Florida Congressman Bill McCollum is not a politician anyone ever accused of being nonpartisan. As one of the thirteen Republicans who argued the case for impeachment before the U.S. Senate last year, he was having the time of his life bashing President Clinton (and with those glasses and haircut, he reminded us of a nerdy kid who enjoyed telling on his classmates). Now he's running for an open Senate seat, on a conservative platform of "less government, lower taxes, and more freedom."
But in a speech last week at the Westin Fort Lauderdale Hotel, McCollum sounded almost like a liberal. An ardent foe of environmental regulation, he expressed support for a major federal role in protecting the Everglades. His true colors came out only when he advocated the elimination of capital gains and inheritance taxes, which mostly benefits wealthy people.
But McCollum wasn't the only one camouflaging his views that night. The moderator of the program, Carlos Muhletaler, a coordinator for the Florida Citizens For a Sound Economy (FCSE), repeatedly told the audience of about 80 that his group is "nonpartisan" and works with politicians of all political stripes. He has to say that because the group and its affiliated foundation are tax-exempt, not-for-profit organizations -- in other words, subsidized by taxpayers -- and therefore barred from supporting political candidates.
When asked what political candidates have spoken at FCSE gatherings, Muhletaler mentioned only McCollum and the other GOP Senate contender, Education Commissioner Tom Gallagher. Has the group invited the Democratic Party candidate for Senate, Insurance Commissioner Bill Nelson? "No," replied Muhletaler. "We're only interested in economic issues." Yeah, conservative Republican ones.
Typical daily journalism. One lawyer says this, another says the opposite, and the reader's left clueless. But this case is about nudity. Not a topic normally riddled with ambiguity -- unless, that is, you're a reporter at The Palm Beach Post.
In two recent Post reports on a dispute between Crystal's Bar and Grill and the puritans who run the "village" of North Palm Beach, the major point of contention was whether the dancers at the club, well, get naked. North Palm Beach claims that breasts are being illegally bared in the name of commerce, while Crystal's says that the ladies at the club are covered. Real journalists, like us, would go beyond the rhetoric and dig deeper until the truth was revealed.
We, unfortunately, will have to side with Crystal's on this one. While the nightclub has all the trappings of one of South Florida's leading growth industries -- wildly expensive beer, a gold pole around which to writhe, and lots of cosmetically enhanced cleavage -- all of the pertinent body parts seemed to be at least partially covered. Our leering reporter spotted not one nipple or pubic hair.
What's that you say?

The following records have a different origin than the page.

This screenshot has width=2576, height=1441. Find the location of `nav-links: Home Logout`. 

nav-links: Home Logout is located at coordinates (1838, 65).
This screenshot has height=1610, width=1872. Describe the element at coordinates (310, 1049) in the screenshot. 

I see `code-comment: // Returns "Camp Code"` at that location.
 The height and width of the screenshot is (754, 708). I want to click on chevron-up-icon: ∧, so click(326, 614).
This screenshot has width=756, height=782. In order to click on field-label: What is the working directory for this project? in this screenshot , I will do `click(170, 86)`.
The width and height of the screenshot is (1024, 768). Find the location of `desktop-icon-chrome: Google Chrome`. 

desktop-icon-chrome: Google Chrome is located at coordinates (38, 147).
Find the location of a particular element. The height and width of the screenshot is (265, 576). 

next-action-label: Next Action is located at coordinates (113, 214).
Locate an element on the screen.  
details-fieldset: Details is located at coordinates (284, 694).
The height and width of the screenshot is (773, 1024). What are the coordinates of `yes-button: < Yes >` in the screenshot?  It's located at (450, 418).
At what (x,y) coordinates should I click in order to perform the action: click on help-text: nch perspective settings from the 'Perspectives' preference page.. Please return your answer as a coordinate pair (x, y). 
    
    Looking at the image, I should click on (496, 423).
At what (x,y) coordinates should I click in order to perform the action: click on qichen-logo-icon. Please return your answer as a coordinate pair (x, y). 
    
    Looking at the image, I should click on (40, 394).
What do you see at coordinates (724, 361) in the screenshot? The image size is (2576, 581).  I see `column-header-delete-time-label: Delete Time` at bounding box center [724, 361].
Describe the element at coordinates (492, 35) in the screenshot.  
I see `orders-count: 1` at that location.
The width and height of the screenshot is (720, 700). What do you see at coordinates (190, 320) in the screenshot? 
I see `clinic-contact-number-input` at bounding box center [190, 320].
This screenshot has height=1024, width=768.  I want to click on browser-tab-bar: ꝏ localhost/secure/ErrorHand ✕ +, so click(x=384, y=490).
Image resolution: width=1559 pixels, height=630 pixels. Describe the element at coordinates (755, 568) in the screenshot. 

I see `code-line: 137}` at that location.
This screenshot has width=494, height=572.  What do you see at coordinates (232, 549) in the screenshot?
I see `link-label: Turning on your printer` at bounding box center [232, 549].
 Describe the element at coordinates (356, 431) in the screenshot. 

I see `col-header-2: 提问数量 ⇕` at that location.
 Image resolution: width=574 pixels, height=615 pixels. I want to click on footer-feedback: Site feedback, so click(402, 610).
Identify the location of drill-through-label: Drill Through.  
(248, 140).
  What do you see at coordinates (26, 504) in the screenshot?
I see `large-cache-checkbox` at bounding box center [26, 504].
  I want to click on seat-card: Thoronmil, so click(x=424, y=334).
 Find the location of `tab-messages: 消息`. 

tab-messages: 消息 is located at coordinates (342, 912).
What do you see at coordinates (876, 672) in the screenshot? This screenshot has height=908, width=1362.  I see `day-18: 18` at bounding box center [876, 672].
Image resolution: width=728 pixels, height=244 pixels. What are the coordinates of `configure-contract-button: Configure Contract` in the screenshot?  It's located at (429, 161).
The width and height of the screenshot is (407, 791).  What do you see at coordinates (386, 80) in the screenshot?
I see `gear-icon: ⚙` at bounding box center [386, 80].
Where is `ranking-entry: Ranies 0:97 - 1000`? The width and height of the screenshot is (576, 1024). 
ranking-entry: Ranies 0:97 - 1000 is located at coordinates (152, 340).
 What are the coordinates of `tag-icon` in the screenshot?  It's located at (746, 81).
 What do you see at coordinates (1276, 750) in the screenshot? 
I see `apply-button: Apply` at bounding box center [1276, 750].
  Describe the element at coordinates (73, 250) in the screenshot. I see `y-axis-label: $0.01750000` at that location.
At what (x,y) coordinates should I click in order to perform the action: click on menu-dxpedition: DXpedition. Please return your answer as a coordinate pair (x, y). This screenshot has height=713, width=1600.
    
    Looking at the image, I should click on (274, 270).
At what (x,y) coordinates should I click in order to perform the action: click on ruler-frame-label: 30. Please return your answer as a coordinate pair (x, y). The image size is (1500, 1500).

Perhaps the sneaky folks at Crystal's are hiding the straight skin for people with more bread than a lousy New Times hack? We went deeper. The $30, three-song lap dance was beyond our editorial expense budget, but we spied on the one-on-one action taking place in the back room. Lots of grinding, but there appeared to be a layer of clothing between the ladies and their patrons at all times. Which leaves us with one remaining question: Why would any horny reporter want to go there?